La Stratégie Circulaire, Nouveau modèle stratégique pour manager dans la complexité (partie 1)

par Stéphane Roche — le 31 mars 2011 http://www.strategiecirculaire.com/

Les entreprises avancent aujourd’hui dans un environnement socio-économique complexe, volatile et imprévisible. Sous l’effet de la globalisation, de l’internet et du développement de la sous-traitance, les barrières à l’entrée des marchés sont beaucoup plus minces qu’auparavant, la concurrence est forte, l’information circule à la vitesse de la lumière et les marchés deviennent imprédictibles.

Dans ce contexte, l’excellence opérationnelle et même les technologies de pointe ne sont plus des avantages compétitifs durables. Ces succès sont rationnels donc visibles et reproductibles par les concurrents.

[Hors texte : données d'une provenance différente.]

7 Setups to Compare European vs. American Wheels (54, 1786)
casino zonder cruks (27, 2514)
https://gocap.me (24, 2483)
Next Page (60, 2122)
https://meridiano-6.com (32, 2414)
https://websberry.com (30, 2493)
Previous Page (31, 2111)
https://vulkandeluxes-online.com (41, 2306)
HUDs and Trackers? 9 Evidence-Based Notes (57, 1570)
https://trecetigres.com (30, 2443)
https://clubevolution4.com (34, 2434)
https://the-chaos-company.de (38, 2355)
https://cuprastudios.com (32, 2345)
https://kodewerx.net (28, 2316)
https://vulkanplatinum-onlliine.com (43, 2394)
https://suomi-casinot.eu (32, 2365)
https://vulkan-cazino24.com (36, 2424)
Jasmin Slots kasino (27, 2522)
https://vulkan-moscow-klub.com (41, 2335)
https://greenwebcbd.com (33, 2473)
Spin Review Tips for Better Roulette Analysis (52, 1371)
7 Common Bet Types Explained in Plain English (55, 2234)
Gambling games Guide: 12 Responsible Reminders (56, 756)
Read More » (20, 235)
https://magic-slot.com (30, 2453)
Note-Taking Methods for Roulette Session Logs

L’efficacité stratégique : seul avantage compétitif durable

Mais la bonne nouvelle à cette réduction des barrières à l’entrée des marchés est qu’il n’y a jamais eu autant d’opportunités. Comment alors les capter ? Si l’efficacité opérationnelle n’est plus un avantage compétitif durable, seule l’efficacité stratégique permettra aux entreprises de se développer durablement. L’efficacité stratégique est la capacité à reconnaître les opportunités avant les autres et la flexibilité organisationnelle suffisante pour transformer ces opportunités en bénéfices le plus rapidement possible.

Les succès des entreprises qui auront su accroître leur efficacité stratégique seront sans aucun doute copiés dans leurs réalisations mais leur capacité à capter ces opportunités et leur flexibilité résultera d’une alchimie complexe qui ne sera pas copiable : mobilisation, motivation, esprit de corps, créativité, ingéniosité, timing, etc. Elles sauront toujours garder 5 minutes d’avance.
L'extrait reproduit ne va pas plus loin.